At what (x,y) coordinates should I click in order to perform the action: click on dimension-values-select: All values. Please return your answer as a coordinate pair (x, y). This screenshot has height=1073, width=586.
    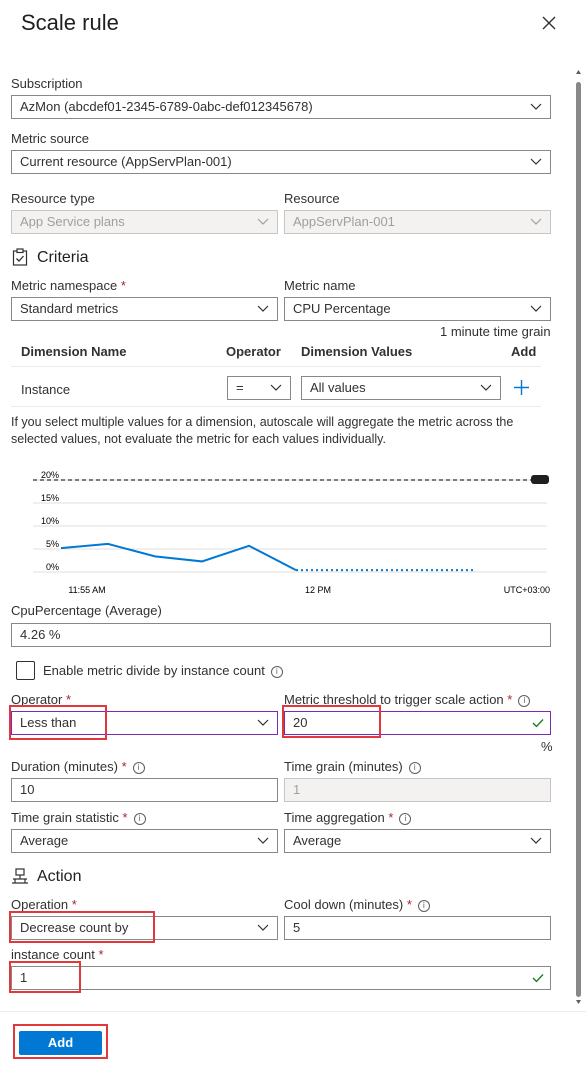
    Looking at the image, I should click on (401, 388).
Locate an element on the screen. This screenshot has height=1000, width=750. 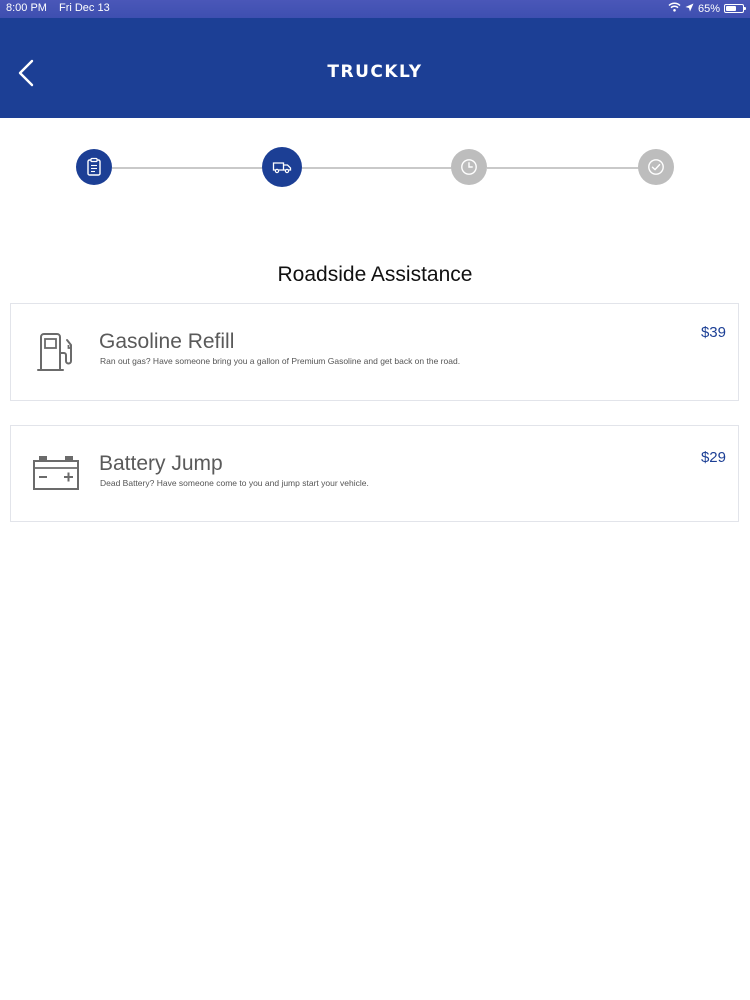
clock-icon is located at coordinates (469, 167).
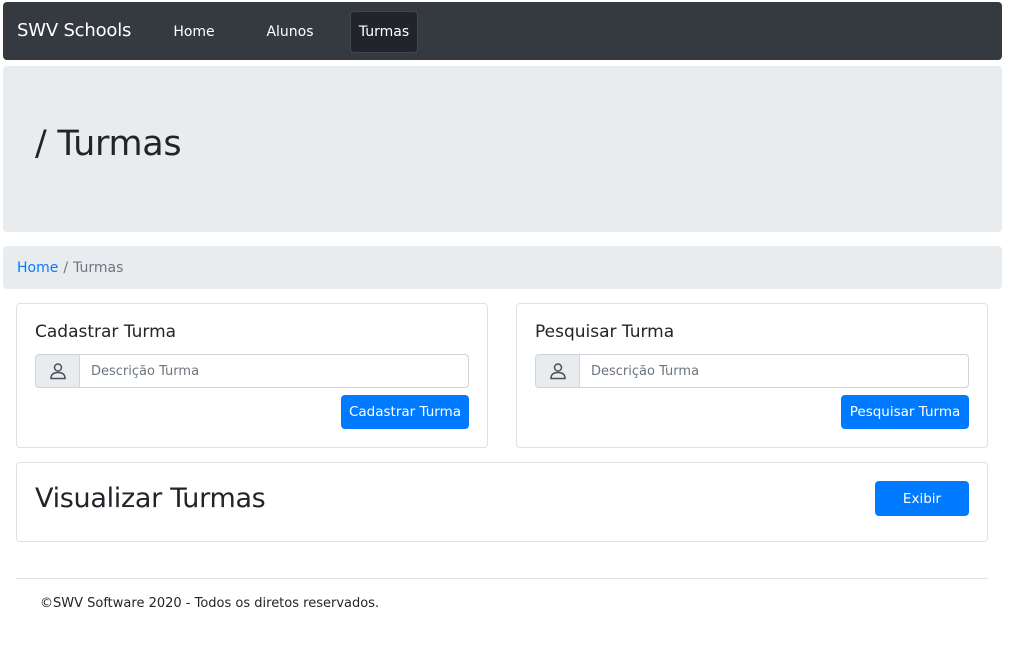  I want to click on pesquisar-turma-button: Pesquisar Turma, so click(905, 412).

...

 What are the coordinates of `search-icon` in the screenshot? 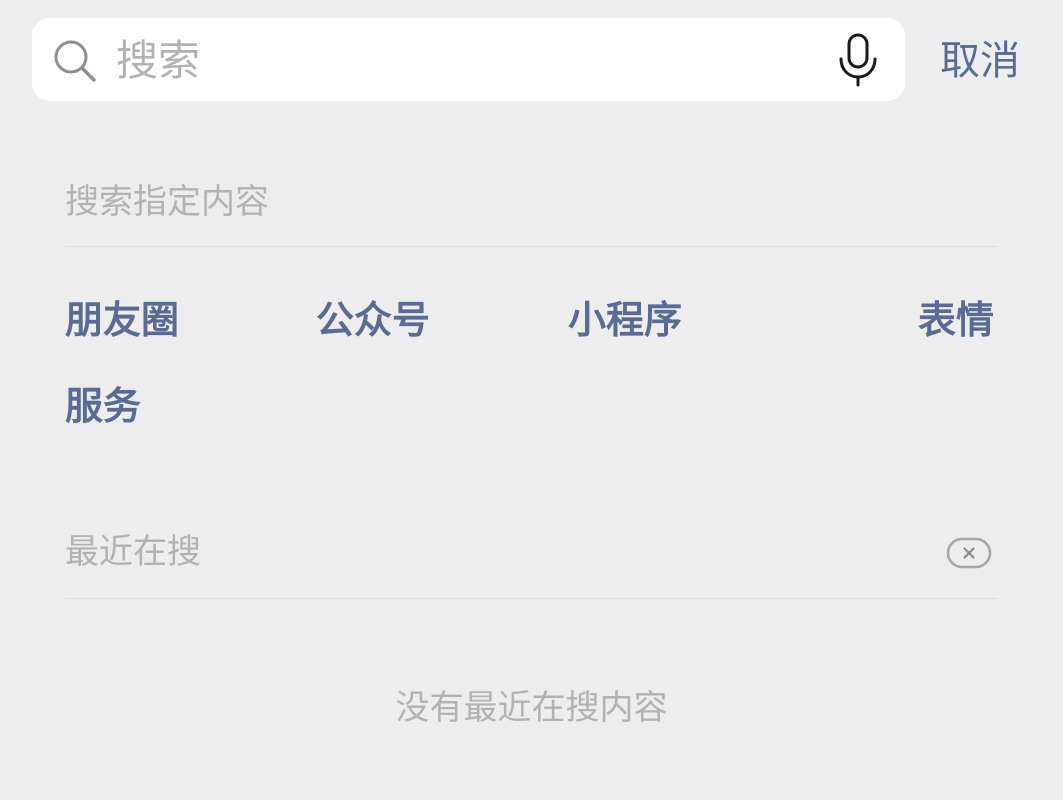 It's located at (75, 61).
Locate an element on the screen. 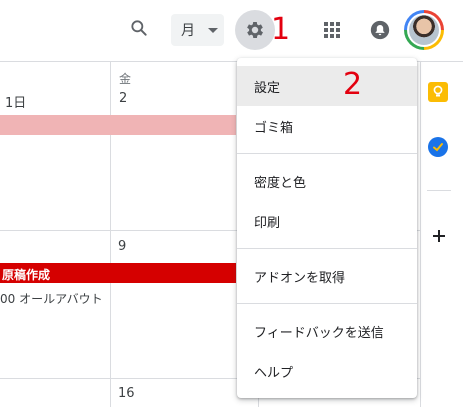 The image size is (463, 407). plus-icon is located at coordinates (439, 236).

▶ [PROBLEM TO WORK ON] Could you give the records as a Markdown table with the columns No. and Text, starting at the line that has "At what (x,y)" and stopping after the line that has "I want to click"? Omit blank lines and the pictures.

▶ [EXERCISE RESULT]
| No. | Text |
|---|---|
| 1 | At what (x,y) coordinates should I click in order to perform the action: click on dimension-values-select: All values. Please return your answer as a coordinate pair (x, y). This screenshot has height=1073, width=586. |
| 2 |     Looking at the image, I should click on (401, 388). |
| 3 | Locate an element on the screen. This screenshot has height=1000, width=750.  |
| 4 | clock-icon is located at coordinates (469, 167). |
| 5 |   I want to click on pesquisar-turma-button: Pesquisar Turma, so click(905, 412). |